Following a two-day court hearing in Sydney beginning on 27 February, Justice Robert McDougall has today (2 March) ruled in favour of the 166 HSF partners who brought the claim, and the global LLP.

The decision comes on the day the eight partners were supposed to officially start at White & Case, having completed a six-month notice period following their resignations last September.

The court ruling means they can still join the firm from today, but as non-partner practitioners for six months. They are also now subject to restrictions that stop them from poaching HSF’s clients and employees until 2 September 2017.

The court refused to enforce a restraint of trade clause in dispute, which prevents the partners from working for White & Case.

During the court hearing, it emerged that HSF amended its Australian partnership deed to add White & Case as a specific competitor, one day before the eight partners officially handed in their resignations. The amendment means partners leaving the firm cannot work for the list of competitors for six months after serving a standard six-month notice period.

“Today’s decision prevents the departing partners from joining White & Case as partners, and from soliciting our clients for a six-month period,” said a spokesperson for HSF.

“These proceedings had the objectives of protecting the firm’s interests, including protecting our valued relationships with clients,” she added.

Last September, 10 partners in HSF’s Australia project finance and infrastructure practice resigned to join White & Case in Australia and Asia.

Subsequently, 34 lawyers and several support staff have reportedly resigned to join White & Case.

A White & Case spokesperson said: “We’re glad that these individuals will join White & Case in the near future as we continue to grow our Australia practice.”

He said the firm’s Melbourne office has been active since 1 December 2016 and the Sydney office will open very shortly.

“The Sydney office will be fully operational upon its opening,” he added.

HSF filed the lawsuit in Sydney in February against eight Australian partners who exited the firm for White & Case last year.

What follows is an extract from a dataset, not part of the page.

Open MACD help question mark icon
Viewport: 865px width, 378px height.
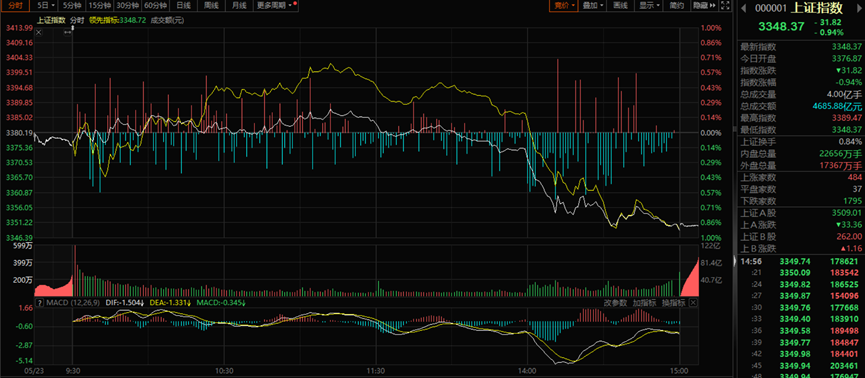[39, 303]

The mass exodus last September dented HSF’s project finance team. The group are understood to have taken around £20m in combined revenue to White & Case.

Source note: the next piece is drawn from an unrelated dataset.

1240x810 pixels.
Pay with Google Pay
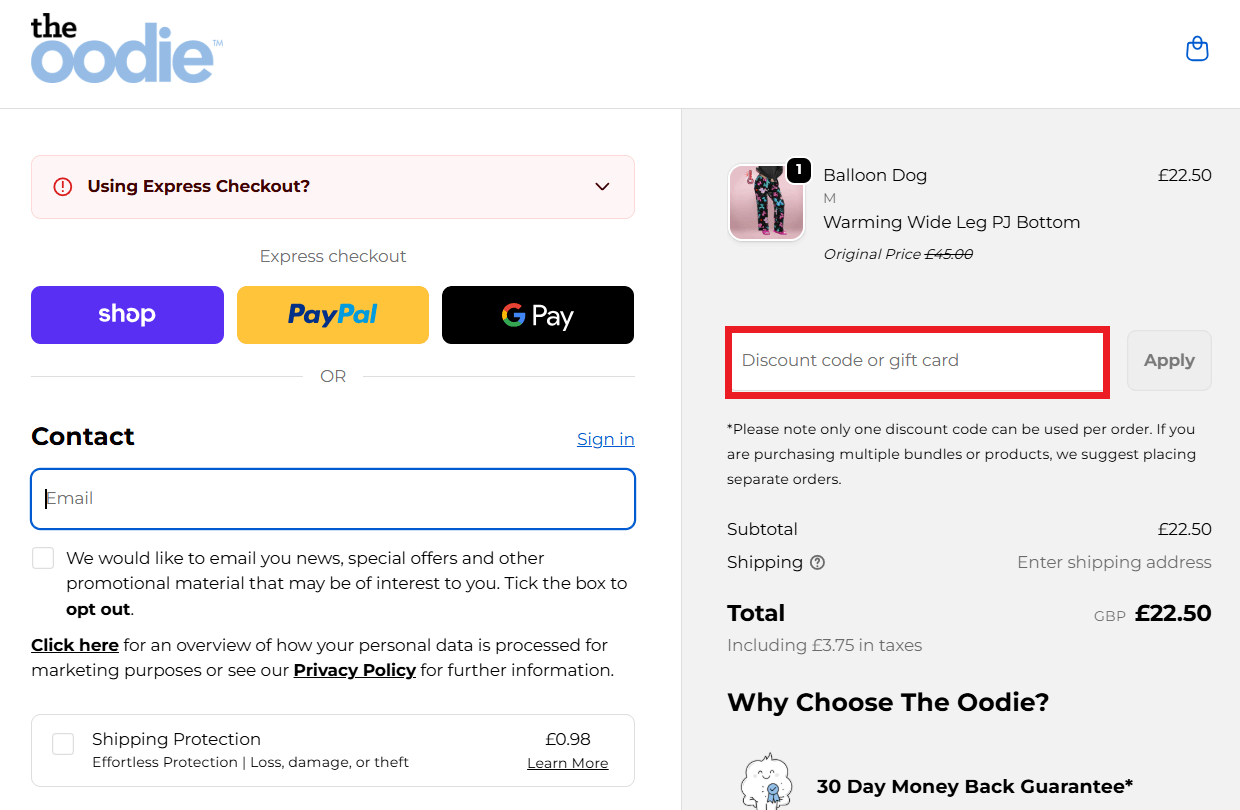point(537,314)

The defendants are Melbourne partners Andrew Clark, Brendan Quinn, Alan Rosengarten, Josh Sgro, Tim Power, Jared Muller and Joanne Draper and Sydney partner Joel Rennie.

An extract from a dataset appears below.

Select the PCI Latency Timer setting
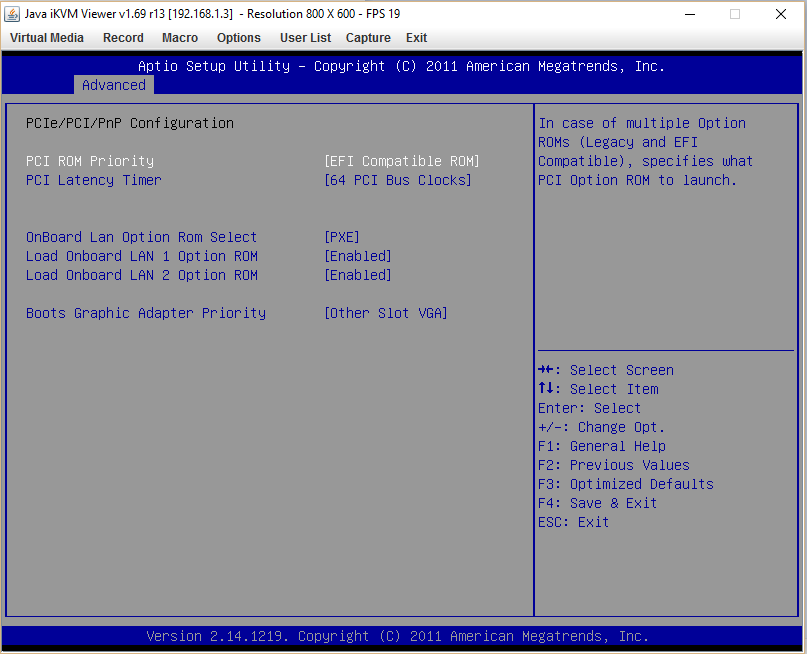This screenshot has width=807, height=654. pyautogui.click(x=94, y=180)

The two Asia partners who left, Fergus Smith and Matthew Osbourne, are not named in the legal challenge.

A written judgement is expected to be issued at a later date.

This is the second time White & Case has been embroiled in legal action in the region caused by its aggressive hiring approaches from rival firms.

Back in 2003, it lost a case to Hong Kong firm Deacons over a team of star insolvency partners it recruited the summer before.

When White & Case poached heavyweight Deacons partners Mark Fairbairn and Edward Cairns, Deacons hit back with a Hong Kong lawsuit claiming the pair were in breach of their partnership covenants and that White & Case had encouraged the pair to break them.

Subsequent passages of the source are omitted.